• Goal of the exercise:
Go through the entries that follow and count every line with the string "window". Reply with the number only.

[Stored records]
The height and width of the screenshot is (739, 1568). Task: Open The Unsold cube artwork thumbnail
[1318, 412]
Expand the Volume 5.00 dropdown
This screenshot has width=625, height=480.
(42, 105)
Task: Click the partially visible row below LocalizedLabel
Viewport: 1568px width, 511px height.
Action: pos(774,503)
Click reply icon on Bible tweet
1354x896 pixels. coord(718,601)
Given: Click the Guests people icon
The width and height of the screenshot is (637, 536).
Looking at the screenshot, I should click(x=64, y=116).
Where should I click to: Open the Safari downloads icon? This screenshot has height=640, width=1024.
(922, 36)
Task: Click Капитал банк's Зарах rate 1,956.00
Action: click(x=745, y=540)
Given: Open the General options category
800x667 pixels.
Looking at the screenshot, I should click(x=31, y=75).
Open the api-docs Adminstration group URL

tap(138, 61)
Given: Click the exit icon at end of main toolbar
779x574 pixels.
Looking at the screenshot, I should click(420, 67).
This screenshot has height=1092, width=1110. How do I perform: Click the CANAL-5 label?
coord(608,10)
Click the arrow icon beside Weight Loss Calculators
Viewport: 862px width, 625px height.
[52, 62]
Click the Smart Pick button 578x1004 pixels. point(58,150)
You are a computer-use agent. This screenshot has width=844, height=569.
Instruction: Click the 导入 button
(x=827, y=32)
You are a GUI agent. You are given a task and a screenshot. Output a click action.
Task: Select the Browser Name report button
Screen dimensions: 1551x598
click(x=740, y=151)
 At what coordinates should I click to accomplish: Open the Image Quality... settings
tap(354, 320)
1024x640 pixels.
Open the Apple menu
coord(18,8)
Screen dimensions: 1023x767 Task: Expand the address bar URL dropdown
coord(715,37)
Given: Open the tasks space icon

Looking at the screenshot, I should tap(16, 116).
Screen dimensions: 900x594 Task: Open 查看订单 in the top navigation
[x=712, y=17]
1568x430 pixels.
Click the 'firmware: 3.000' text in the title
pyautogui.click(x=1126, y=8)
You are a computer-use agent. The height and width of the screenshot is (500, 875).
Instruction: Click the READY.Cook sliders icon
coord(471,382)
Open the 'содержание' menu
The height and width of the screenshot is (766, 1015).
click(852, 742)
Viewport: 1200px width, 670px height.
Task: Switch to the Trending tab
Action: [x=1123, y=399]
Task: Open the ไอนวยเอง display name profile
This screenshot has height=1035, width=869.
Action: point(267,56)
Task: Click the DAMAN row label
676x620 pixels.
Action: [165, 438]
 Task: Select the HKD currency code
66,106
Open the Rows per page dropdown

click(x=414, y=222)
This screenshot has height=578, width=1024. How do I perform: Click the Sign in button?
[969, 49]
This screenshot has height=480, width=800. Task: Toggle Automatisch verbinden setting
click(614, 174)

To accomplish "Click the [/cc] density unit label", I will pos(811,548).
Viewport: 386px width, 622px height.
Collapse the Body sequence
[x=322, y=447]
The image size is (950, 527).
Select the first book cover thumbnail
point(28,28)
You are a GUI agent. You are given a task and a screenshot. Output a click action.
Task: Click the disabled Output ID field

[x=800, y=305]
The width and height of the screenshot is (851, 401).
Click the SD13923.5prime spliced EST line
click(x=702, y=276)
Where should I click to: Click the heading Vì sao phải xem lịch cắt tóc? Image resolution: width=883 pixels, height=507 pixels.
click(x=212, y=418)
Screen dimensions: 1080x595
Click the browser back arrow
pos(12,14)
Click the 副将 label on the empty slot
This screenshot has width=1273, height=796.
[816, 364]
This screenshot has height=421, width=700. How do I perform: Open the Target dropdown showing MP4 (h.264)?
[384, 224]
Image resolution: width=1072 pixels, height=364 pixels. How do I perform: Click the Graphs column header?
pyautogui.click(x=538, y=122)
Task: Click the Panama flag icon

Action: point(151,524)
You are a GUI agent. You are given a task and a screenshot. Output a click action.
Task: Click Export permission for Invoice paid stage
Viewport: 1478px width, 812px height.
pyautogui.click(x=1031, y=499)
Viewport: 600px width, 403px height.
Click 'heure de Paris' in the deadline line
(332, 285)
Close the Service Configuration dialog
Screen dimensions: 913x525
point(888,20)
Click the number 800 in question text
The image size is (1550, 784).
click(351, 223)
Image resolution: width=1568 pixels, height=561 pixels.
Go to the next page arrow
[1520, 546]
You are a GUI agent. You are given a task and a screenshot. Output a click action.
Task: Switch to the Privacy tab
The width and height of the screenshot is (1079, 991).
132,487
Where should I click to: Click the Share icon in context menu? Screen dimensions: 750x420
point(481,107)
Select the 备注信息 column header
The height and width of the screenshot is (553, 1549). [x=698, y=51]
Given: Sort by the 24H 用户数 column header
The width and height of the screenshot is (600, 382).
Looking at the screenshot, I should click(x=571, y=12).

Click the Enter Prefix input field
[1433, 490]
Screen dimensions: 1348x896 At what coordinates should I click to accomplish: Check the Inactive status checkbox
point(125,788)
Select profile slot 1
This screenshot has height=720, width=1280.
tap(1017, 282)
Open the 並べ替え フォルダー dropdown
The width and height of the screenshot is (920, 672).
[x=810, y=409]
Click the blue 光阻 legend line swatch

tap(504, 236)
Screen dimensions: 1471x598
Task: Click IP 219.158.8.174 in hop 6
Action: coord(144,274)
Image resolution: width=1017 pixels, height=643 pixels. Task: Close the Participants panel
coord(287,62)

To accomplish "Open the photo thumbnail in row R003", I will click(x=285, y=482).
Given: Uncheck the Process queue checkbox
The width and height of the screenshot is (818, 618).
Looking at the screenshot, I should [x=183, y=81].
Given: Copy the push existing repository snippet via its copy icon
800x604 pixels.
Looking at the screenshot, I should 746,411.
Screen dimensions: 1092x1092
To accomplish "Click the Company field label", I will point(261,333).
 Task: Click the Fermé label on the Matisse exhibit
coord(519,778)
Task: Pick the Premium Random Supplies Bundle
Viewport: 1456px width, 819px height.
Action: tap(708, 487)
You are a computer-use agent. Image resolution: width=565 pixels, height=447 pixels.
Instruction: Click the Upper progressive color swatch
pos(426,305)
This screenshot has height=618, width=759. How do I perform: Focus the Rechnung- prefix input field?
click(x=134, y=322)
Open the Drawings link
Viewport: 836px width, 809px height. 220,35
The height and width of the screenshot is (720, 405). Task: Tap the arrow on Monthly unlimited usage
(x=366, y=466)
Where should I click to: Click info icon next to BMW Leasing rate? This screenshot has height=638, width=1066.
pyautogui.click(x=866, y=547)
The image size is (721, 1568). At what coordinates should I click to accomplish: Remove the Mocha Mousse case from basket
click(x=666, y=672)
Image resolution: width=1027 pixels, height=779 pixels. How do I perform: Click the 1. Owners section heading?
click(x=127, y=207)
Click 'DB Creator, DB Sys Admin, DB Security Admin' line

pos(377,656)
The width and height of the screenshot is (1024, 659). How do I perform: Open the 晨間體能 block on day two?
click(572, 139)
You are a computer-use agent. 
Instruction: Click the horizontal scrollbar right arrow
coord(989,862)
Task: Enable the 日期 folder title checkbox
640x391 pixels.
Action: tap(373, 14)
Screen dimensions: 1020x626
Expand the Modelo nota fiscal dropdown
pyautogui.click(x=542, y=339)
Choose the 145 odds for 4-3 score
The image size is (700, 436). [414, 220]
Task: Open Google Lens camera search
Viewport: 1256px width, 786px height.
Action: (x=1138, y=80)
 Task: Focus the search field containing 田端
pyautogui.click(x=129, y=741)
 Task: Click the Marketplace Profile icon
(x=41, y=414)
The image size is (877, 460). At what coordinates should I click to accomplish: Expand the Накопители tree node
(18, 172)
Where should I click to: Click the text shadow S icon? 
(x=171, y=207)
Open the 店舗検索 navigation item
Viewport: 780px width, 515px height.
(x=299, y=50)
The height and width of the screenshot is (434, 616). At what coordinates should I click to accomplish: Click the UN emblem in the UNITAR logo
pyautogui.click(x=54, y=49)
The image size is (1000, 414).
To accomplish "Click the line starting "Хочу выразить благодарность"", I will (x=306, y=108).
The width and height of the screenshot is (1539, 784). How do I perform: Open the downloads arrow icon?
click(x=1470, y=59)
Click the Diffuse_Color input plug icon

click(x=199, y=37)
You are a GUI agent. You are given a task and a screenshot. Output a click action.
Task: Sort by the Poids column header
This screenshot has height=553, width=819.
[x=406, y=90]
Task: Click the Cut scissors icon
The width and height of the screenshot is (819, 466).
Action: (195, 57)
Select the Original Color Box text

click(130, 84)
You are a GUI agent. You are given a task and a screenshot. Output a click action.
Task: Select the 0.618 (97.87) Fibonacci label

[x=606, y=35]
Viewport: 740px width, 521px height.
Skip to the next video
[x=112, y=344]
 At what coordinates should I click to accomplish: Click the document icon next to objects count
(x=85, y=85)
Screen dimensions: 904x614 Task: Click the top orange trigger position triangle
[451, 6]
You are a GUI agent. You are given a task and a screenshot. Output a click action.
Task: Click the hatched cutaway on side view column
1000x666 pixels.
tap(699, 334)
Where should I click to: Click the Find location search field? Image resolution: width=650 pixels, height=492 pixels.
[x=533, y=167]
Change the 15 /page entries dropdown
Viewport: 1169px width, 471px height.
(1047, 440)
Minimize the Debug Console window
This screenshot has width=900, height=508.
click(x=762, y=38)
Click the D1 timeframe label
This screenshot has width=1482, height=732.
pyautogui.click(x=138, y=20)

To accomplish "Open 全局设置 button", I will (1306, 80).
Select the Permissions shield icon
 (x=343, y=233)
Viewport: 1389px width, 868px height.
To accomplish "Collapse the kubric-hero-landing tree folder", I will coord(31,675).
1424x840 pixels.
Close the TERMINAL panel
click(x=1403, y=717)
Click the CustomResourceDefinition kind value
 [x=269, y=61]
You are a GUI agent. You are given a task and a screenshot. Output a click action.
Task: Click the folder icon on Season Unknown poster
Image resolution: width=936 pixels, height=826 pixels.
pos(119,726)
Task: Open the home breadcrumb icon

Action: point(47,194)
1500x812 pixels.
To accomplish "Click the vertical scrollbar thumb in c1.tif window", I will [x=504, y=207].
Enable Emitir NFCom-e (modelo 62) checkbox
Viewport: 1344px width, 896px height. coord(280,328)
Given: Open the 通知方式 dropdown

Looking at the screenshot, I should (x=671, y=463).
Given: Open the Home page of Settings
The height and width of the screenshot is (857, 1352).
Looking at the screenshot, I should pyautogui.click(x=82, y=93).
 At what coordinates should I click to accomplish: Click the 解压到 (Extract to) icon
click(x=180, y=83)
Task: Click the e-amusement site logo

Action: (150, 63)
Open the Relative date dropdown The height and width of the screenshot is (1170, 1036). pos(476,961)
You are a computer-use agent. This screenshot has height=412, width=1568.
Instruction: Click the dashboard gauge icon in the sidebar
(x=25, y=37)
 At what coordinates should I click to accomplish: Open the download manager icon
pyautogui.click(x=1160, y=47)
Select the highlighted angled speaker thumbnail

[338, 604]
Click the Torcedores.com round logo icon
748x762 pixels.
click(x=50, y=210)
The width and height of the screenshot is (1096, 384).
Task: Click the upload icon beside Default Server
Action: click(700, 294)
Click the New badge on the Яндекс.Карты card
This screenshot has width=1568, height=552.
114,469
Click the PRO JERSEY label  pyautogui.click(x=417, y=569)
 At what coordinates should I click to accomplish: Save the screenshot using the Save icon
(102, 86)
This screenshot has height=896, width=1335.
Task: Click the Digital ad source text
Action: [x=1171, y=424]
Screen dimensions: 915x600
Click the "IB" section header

• Exercise solution:
2